* Begin Document section *

Current sources power balance, nodal analysis. Urgent!

Thread Starter

Abdelrahman123

Joined Nov 2, 2016
6
In nodal analysis, when I solve a problem using a supernode and I get two node voltages with the same voltage we assume that the current in the common branch has zero current if R has value since the voltage difference = 0 like in question 3.13 Ch 3 Fundamental of circuits Alexandar. The question is does this really happen if yes why?

Another question about current sources and power balance. How to know whether a current source is dissipating power or supplying power. Do we need to let their calculations at the end and assign their values with the net power due to voltage sources and load or can we know expect it's power state from the direction of currents?

Thanks in Advance.
 

RBR1317

Joined Nov 13, 2010
605
If you replace the branch between the two nodes of equal voltage with a wire, is the rest of the circuit affected in any way? If so, then how it is affected? Does the same current flow in the wire as did in the branch components it replaced?

What is a current source? Is it not just a voltage source with the unique property that it adjusts the voltage supplied to whatever value is necessary to drive the specified current through the circuit? If you analyze a circuit and find the voltage across the current source, can you then replace the current source with a voltage source supplying the calculated voltage? Will the same current flow through the voltage source?

So would the same power be supplied/dissipated in the current source as in its replacement voltage source?
 

WBahn

Joined Mar 31, 2012
26,398
Don't expect that people here have access to the exact textbook that you are using. If you want to refer people to a particular problem, then copy, scan, sketch, or take a picture of the problem and include it with your post.

* End Document section *

The request.
Copy word for word the part of the nodal analysis thread from "Another question about" up to and including "Thanks in Advance.".

* Begin Entries provided *

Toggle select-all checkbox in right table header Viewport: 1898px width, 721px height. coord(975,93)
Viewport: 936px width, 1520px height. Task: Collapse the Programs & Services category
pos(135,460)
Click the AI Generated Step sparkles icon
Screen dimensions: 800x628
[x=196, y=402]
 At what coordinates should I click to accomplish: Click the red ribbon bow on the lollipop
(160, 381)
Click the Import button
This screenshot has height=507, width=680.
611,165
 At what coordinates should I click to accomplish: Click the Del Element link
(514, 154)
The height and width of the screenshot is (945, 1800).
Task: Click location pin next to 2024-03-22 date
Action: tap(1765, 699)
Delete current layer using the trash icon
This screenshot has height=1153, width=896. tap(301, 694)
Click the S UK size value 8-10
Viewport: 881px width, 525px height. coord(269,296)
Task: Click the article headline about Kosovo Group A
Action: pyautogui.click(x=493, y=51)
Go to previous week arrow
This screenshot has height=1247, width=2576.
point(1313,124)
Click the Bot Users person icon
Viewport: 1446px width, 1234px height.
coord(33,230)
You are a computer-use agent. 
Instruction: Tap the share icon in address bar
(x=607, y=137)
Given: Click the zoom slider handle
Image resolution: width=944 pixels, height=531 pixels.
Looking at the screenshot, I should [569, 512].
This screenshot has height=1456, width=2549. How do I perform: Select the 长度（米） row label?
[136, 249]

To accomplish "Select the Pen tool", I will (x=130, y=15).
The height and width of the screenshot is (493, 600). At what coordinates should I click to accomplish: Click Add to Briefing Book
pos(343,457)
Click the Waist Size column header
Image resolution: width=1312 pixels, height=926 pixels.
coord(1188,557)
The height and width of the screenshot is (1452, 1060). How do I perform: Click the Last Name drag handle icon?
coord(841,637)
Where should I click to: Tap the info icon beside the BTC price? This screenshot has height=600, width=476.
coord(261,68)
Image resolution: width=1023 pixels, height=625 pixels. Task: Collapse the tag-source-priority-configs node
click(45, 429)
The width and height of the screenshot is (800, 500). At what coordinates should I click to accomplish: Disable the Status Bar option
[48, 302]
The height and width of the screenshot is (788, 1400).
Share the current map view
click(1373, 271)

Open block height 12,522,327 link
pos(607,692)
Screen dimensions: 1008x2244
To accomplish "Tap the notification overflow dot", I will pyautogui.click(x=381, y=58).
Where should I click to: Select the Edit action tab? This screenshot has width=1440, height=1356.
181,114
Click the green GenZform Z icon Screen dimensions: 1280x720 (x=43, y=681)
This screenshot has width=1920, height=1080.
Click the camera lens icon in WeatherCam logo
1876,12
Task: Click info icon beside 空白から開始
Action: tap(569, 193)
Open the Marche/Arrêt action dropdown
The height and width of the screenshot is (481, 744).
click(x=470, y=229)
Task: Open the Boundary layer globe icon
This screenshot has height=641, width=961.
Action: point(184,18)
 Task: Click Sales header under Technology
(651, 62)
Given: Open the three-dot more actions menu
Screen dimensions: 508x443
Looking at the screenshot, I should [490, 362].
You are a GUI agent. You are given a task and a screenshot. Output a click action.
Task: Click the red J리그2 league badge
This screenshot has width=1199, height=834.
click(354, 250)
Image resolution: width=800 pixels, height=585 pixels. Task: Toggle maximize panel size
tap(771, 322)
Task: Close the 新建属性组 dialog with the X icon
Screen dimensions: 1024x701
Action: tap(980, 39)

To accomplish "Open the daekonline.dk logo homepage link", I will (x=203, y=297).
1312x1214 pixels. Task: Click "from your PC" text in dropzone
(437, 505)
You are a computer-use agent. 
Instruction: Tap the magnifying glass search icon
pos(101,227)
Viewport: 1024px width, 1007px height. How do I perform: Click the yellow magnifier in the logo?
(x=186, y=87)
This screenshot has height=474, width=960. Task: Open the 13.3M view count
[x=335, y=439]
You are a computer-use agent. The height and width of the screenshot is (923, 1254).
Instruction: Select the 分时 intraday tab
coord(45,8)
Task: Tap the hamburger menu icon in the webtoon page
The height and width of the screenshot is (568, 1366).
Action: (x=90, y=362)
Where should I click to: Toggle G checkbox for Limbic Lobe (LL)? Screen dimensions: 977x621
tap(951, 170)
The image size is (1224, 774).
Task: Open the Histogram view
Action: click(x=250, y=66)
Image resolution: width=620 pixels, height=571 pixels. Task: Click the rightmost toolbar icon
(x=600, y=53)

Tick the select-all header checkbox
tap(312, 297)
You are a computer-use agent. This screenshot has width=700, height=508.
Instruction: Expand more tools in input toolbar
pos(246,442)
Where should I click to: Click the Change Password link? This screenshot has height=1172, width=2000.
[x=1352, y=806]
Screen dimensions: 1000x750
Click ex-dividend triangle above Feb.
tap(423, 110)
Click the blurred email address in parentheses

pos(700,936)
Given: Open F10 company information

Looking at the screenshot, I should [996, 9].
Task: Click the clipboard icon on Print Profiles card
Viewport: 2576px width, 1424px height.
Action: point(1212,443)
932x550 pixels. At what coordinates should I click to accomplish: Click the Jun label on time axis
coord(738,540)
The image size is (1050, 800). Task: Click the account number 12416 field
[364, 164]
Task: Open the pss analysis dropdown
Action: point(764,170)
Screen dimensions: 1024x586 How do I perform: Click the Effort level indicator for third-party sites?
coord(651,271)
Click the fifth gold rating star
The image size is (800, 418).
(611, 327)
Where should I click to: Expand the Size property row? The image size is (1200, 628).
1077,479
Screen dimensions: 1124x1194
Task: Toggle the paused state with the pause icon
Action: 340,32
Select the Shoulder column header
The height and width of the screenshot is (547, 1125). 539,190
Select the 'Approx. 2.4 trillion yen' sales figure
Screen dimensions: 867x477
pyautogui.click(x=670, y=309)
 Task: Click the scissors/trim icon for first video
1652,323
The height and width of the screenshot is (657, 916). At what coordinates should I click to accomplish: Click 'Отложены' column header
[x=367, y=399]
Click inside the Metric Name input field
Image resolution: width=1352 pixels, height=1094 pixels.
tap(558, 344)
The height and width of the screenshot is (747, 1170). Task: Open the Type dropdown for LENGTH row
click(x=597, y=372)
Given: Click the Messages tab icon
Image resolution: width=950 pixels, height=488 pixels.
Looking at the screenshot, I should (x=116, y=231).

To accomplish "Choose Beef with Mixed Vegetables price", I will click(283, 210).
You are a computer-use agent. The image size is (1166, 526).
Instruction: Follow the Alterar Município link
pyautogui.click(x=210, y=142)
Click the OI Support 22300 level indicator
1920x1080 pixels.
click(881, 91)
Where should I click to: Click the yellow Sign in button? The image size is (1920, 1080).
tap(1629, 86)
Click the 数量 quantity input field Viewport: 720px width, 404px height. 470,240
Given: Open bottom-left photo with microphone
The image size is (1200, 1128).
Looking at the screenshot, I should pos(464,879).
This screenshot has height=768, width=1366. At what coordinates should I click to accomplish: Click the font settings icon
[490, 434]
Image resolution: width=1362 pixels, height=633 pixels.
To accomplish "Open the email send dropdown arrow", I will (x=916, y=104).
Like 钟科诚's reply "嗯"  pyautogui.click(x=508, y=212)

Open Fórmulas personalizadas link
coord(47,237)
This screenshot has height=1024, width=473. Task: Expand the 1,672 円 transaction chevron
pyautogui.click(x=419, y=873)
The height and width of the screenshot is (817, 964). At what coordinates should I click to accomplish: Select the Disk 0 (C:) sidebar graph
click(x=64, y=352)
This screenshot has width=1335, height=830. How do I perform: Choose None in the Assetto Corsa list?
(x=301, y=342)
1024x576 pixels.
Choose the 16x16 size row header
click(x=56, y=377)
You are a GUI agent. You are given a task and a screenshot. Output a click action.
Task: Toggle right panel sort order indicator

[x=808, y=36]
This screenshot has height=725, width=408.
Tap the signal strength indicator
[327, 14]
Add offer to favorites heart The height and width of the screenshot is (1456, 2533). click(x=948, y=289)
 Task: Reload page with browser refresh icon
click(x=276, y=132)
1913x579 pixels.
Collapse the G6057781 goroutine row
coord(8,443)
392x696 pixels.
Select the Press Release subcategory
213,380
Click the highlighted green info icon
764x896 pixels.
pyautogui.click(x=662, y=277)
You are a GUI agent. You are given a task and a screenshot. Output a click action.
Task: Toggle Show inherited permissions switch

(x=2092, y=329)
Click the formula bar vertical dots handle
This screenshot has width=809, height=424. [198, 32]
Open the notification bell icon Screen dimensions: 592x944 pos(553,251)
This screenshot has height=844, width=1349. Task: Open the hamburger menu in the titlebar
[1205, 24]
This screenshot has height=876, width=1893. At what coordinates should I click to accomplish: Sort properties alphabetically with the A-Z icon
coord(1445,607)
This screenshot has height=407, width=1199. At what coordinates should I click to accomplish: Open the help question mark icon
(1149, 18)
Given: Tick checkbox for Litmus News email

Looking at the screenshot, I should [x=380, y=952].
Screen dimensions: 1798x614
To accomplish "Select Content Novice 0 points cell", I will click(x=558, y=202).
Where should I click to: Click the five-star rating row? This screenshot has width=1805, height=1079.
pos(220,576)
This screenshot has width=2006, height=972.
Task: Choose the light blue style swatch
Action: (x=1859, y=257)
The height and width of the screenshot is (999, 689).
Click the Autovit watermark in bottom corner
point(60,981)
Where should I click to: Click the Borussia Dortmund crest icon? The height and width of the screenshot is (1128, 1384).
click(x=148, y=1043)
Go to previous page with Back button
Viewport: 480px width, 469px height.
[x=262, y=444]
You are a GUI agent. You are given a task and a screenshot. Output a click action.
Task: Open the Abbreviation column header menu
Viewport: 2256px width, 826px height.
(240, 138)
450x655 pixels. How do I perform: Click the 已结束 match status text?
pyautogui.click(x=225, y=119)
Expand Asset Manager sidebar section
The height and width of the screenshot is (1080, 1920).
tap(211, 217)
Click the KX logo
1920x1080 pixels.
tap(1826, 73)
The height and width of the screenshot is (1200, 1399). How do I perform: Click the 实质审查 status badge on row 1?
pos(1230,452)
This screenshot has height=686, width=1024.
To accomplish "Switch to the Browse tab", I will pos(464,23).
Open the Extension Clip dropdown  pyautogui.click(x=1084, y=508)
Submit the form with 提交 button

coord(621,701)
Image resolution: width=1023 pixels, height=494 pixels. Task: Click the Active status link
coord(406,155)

* End Entries provided *

Solution for this problem.
Another question about current sources and power balance. How to know whether a current source is dissipating power or supplying power. Do we need to let their calculations at the end and assign their values with the net power due to voltage sources and load or can we know expect it's power state from the direction of currents?

Thanks in Advance.